#### EXCERPT TO READ
--- --- ---

Strange things about America
...part one of possibly a few...
1) The commercials on the telly.
At least once, in every single ad break, there is an ad for some kind of medication. It starts off with some person looking earnestly at the camera and confessing some sort of illness, be it herpes (yes, its true) or asthma or headaches (oh the horror!! having a headache!!) or some such, and then telling us how this marvellous new medication, that you can only get from your doctor of course, completely changed their lives, and how it will probably change mine.
Oh fuck off.
"Ask your doctor if Fluocillyxinmyozartanogropatiacycillin is right for you". How about no. What if I don't. What you gonna do, you over makeup-ed insincerely patronising diseased twat?
Way to create a culture of dependency.
I would not expect my doctor to come to me and try and convince me that he can complete my assignment on qualitative research in the social sciences because he saw a commercial for a new calculator on the telly last night.
I'm all for informed consumers, but please. They are doctors because they spent a bunch of years at medical school working their arses off. Pharmaceutical companies are just trying to get your business. I'm actually surprised they are allowed to advertise on the telly. Oh well. To each their own.
The commercial then finishes with a lengthy disclaimer, read in a voice so fast you can't actually understand it. I'm sure if you slowed it down however, it would read something along the lines of the following: "Possible side effects of this medication include headaches, dizziness, nausea, mild retardation, loss of feeling in the left buttock, facial pustules and dissolution of the skeletal structure. This medication is not covered by any health insurance in this world or the next, so we will require your mortgage, a pound of flesh and your firstborn as payment. Laboratory tests proved inconclusive as to the efficacy of this product, but we had fun torturing the cute little bunnies we tested it on."

--- --- ---

#### INFORMATION GIVEN
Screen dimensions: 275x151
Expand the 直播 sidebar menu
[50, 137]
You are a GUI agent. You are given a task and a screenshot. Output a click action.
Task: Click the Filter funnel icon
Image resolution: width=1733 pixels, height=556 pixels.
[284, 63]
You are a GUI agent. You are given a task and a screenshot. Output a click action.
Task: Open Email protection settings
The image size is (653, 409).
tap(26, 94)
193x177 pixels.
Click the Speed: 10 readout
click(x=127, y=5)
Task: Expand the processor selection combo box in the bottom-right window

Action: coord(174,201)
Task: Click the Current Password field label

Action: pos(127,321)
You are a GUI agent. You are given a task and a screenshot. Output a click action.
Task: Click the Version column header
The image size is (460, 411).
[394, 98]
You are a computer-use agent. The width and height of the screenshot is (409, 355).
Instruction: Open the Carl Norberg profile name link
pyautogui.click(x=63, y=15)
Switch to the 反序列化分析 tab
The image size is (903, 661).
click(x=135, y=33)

--- --- ---

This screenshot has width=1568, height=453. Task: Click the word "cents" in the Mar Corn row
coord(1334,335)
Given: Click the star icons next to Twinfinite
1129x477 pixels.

--- --- ---

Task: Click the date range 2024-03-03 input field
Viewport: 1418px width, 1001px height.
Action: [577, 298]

--- --- ---

#### WHAT YOU WILL DO
a) Write out the stretch of the post about American drug commercials from "1) The commercials" through "probably change mine.", word for word.
b) Answer these from the post about American drug commercials:
(i) What is the person at the start of the ad doing when they confess their illness?
(ii) According to the writer, why are doctors doctors?
(iii) How is the disclaimer at the end of the commercial read?
c) Give the next part of the post about American drug commercials, following on from its final paragraph.

#### ANSWERS FOR THE EXERCISE
a)
1) The commercials on the telly.
At least once, in every single ad break, there is an ad for some kind of medication. It starts off with some person looking earnestly at the camera and confessing some sort of illness, be it herpes (yes, its true) or asthma or headaches (oh the horror!! having a headache!!) or some such, and then telling us how this marvellous new medication, that you can only get from your doctor of course, completely changed their lives, and how it will probably change mine.

b)
(i) Looking earnestly at the camera.
(ii) Because they spent a bunch of years at medical school working their arses off.
(iii) In a voice so fast you can't actually understand it.

c)
2) The money.
Its all the same colour, there is no $2 denomination, and they still have 1c coins. There are no 50c coins, they have 25c coins which are called quarters, and these are the only coins worth having because every machine in the country requires them. I need 4 quarters to do my washing, but I can't use $1, cos the machine only takes quarters. 5c is called a nickel, but as far as I can tell its not made of nickel, and 10c is called a dime.
Also, it doesn't have a picture of the Queen on it.
I've taken to emptying all the pennies out of my purse everyday and putting them in a jar. Perhaps if I fill the jar up I can afford to buy an icecream. In a year.
3) There is no Marmite.
4) A cheque is called a check. As is a tick. Not the bug called a tick, thats still a tick, but the mark you make in a box in a survey or a form. They don't say "tick the box", they say "check the box". Check it for what?
5) The weather. Its August, and instead of it getting warmer, its getting colder. Poor confused northern hemisphere.
6) Pies. Or lack thereof.
I have to go now and have a serious discussion with my computer about what we want from this relationship. As in, if you don't do what I want, I want to throw you out the window, you smarmy little blue git.